Waiting time of Poisson process follows Gamma distribution

Question

Suppose that events occur according to a Poisson process with rate $\lambda$, so that for every $t > 0$, the number of occurrences $N(t)$ in the time interval $[0,t]$ has a Poisson distribution with parameter $\lambda t$. Let $T_n$ be the waiting time to the occurrence of the $n$th event.
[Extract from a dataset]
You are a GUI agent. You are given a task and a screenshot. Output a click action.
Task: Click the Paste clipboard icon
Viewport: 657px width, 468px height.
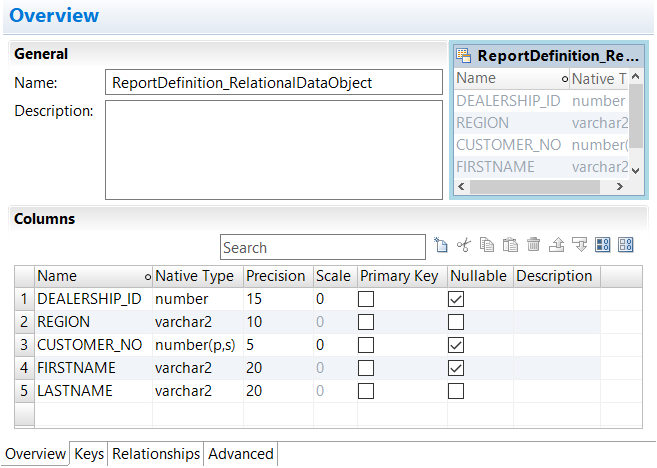click(x=510, y=245)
Show that $T_n$ has a gamma distribution with parameters $(n, \lambda)$.

$F(t)=1-P(T_n>t)=1-P(N(t)\ge n-1)=1-\sum_{i=0}^{n-1}\frac{e^{-\lambda t}(\lambda t)^i}{i!}$. I have to prove that the derivative of this expression is equal to $\frac{\lambda e^{-\lambda t}(\lambda t)^{n-1}}{\Gamma(n)}$. How to do it?

Answer 1

Well, $$ \frac{\mathrm{d}}{\mathrm{d} t} \frac{\mathrm{e}^{-\lambda t}(\lambda t)^i}{i!} = -\lambda \frac{\mathrm{e}^{-\lambda t}(\lambda t)^i}{i!} + \lambda i \frac{\mathrm{e}^{-\lambda t}(\lambda t)^{i-1}}{i!} = \lambda\left(- \frac{\mathrm{e}^{-\lambda t}(\lambda t)^i}{i!} + \frac{\mathrm{e}^{-\lambda t}(\lambda t)^{i-1}}{(i-1)!} \right) $$ Therefore: $$ \frac{\mathrm{d}}{\mathrm{d} t} \sum_{i=0}^{n-1} \frac{\mathrm{e}^{-\lambda t}(\lambda t)^i}{i!} = -\lambda \sum_{i=0}^{n-1} \left(- \frac{\mathrm{e}^{-\lambda t}(\lambda t)^i}{i!} + \frac{\mathrm{e}^{-\lambda t}(\lambda t)^{i-1}}{(i-1)!} \right) = -\lambda \left( - \frac{\mathrm{e}^{-\lambda t}(\lambda t)^{n-1}}{(n-1)!} \right) $$ Because $\sum_{i=0}^{n-1} (f(i)-f(i-1)) = f(n-1) - f(-1)$ for any $f$.